И все бы случилось к удовольствию Ермилова, если бы черная коробочка Ильи Андреевича не осталась в руке старого антиквара. Улучив момент, он выпростал правую руку из-под Шутова и, вонзив иглы электродов Славе где-то в области почек, нажал на кнопку «Пуск». Шутов тоненько ойкнул, содрогнулся и обмяк. Все произошло так быстро, что Ермилов даже не успел обойти стол, а Кошенов, уже выбравшись из-под ермиловского телохранителя, отскочил к стене и схватился за декоративную секиру, висевшую на бутафорском геральдическом щите на стене.

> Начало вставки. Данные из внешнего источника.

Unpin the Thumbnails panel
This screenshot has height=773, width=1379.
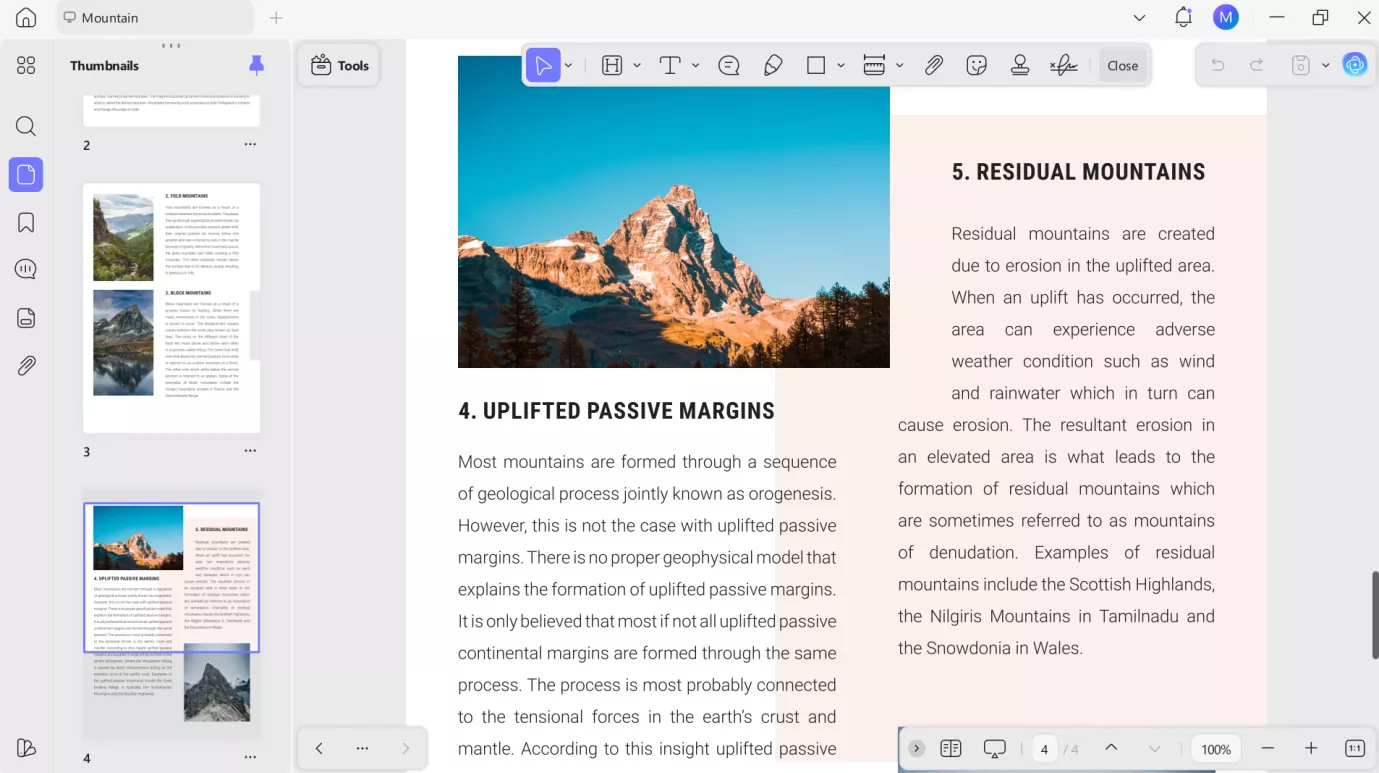pos(257,65)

— Вот видишь, Гена, — сказал он, переводя дух, — я же предупреждал! Эта штука довольно серьезная. Ты, конечно, моложе и сильнее, но, согласись, когда в руках у меня столь неприятная игрушка, пусть и не острая, но довольно тяжелая, — и он взвесил на руке снятую со стены секиру, — думаю, исход нашего диалога окажется вполне определенным. И заметь, что эта история будет грозить мне разве что несколькими часами объяснений с полицией. А вот тебе — как минимум больницей, а как максимум — выдворением из страны и попаданием в черный список. Да ты сам знаешь, как неприятно попасть в компьютер. Даже если на английской стороне у тебя больше никогда не будет никаких дел, данные о тебе, естественно, поступят в Интерпол со всеми вытекающими последствиями.

— Сволочь, — прошипел Ермилов.

— Да уж какой есть, — ответил Илья Андреевич. — Вот почему я предлагаю тебе: забери своего борова и вали отсюда как можно скорее, для твоей же пользы. О картинах этих забудь. Впредь дел с тобой я иметь не намерен.

— А ты, старая мразь, не боишься… — начал Ермилов.

— Не боюсь, — улыбнулся Илья Андреевич. — Если ты думаешь, что я так же наивен, как этот мальчик, ты глубоко заблуждаешься. Слава богу, много пожил на своем веку и много чего видал. Ни тебе, ни твоим громилам на полкилометра ко мне подойти не удастся: я об этом позабочусь. А кроме того, мне давно наскучил влажный климат Лондона, и вот теперь, когда найден повод распрощаться с этой гостеприимной, но все-таки сыроватой, страной, я, несомненно, осуществлю свое желание перебраться куда-нибудь в более теплые места. Шарик ведь довольно большой, и даже ты, Гена, со всеми своими деньгами и возможностями, вряд ли сможешь отыскать меня на нем. А и отыщешь: боюсь, утрешься и уползешь восвояси. Ты понял меня? — еще жестче сказал Кошенов.